Does the belonging of two companies to the same group imply the existence of a link of dependence within the meaning of article 57 of the CGI?
• A French Permanent Establishment (EP) of a Belgian company, which carries out the beverage bottling activity, entered into a new distribution contract in 2009 with a Swiss company of the same group.
• In this context, the PE, which was acting as a manufacturer in its own right, became a toll manufacturer, on behalf of the Swiss company, involving the transfer of intangible fixed assets and inventories to the Swiss company.
• Following the tax audit covering the 2010 to 2013 financial years, the French tax administration (AFC) considered that the modifications relating to the conditions of activity were not in conformity with article 57 of the General Tax Code (CGI). They concluded that the Belgian company, through its French PE, had granted a benefit to the Swiss company.
• Following an unfavorable judgment rendered by the Administrative Court of Amiens1, the AFC appealed to the Administrative Court of Appeal of Douai.

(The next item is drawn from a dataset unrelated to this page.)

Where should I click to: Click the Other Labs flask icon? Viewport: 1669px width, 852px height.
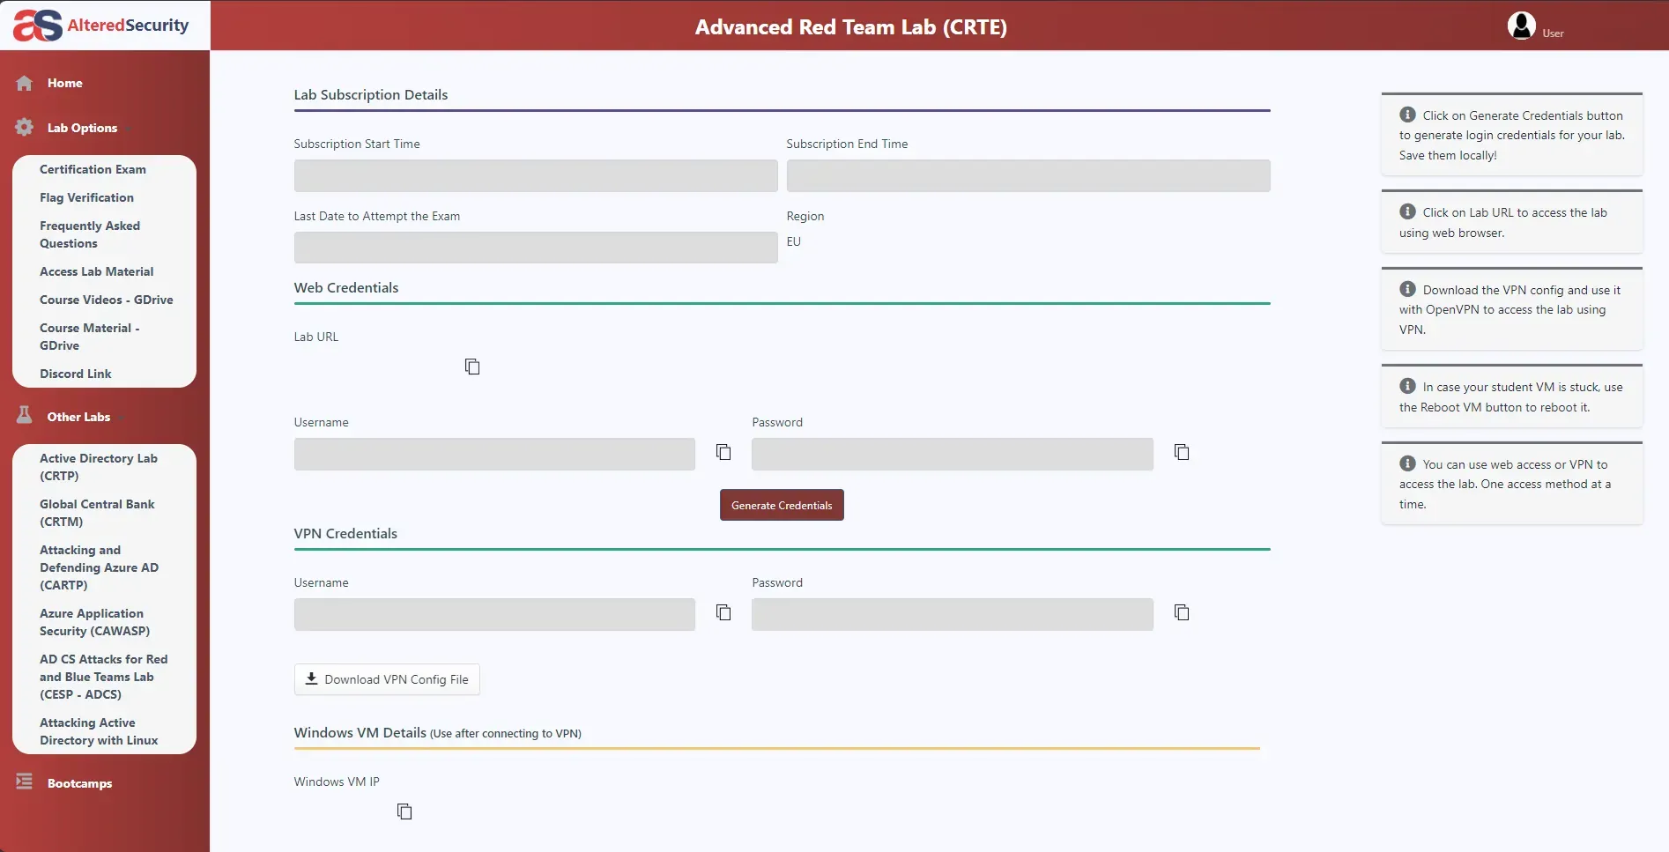click(x=24, y=415)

Legal basis of the decision
1. On the existence of a link of dependence
• Under article 57 of the CGI, the French tax authorities bear the burden of proof of the existence of a relationship of dependence between two entities, unless the transfer is in favor of a company established in a countries with a privileged tax system.

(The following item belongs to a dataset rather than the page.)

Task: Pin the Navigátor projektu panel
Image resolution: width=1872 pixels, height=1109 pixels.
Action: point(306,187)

• If the AFC intended to use this exception before the Court of First Instance, it abandoned it before the Administrative Court of Appeal. Therefore, the AFC had to provide proof of the existence of a de jure or de facto dependence between the Belgian and Swiss companies. However, the Court pointed out that the AFC did not provide proof of a legal dependence by indicating that the two companies belonged to the same group, nor proof of a factual dependence.
2. On the existence of an abnormal act of management (substitution of legal basis)
• Although the restructuring led to a drop in turnover and profits, the Court finds that the new contract guaranteed a minimum production volume in a highly competitive market, and rejects the existence of an abnormal act of management.
Scope of the decision
• Once again, the Administrative Court of Appeal of Douai emphasizes that the burden of proof rests with the AFC, in particular with regard to the proof of the existence of a link of dependence between two companies.
• In particular, the Court emphasizes that the fact that two companies belong to the same group does not constitute proof of legal or factual dependence between two companies.
• In practice, the AFC regularly reverses the burden of proof on the taxpayer. Therefore, taxpayers should anticipate and be prepared to provide the evidence, as the French PE did in this case, by demonstrating the absence of dependence or control between the two companies and by providing a comparable study to confirm that the new contract was at arm’s length.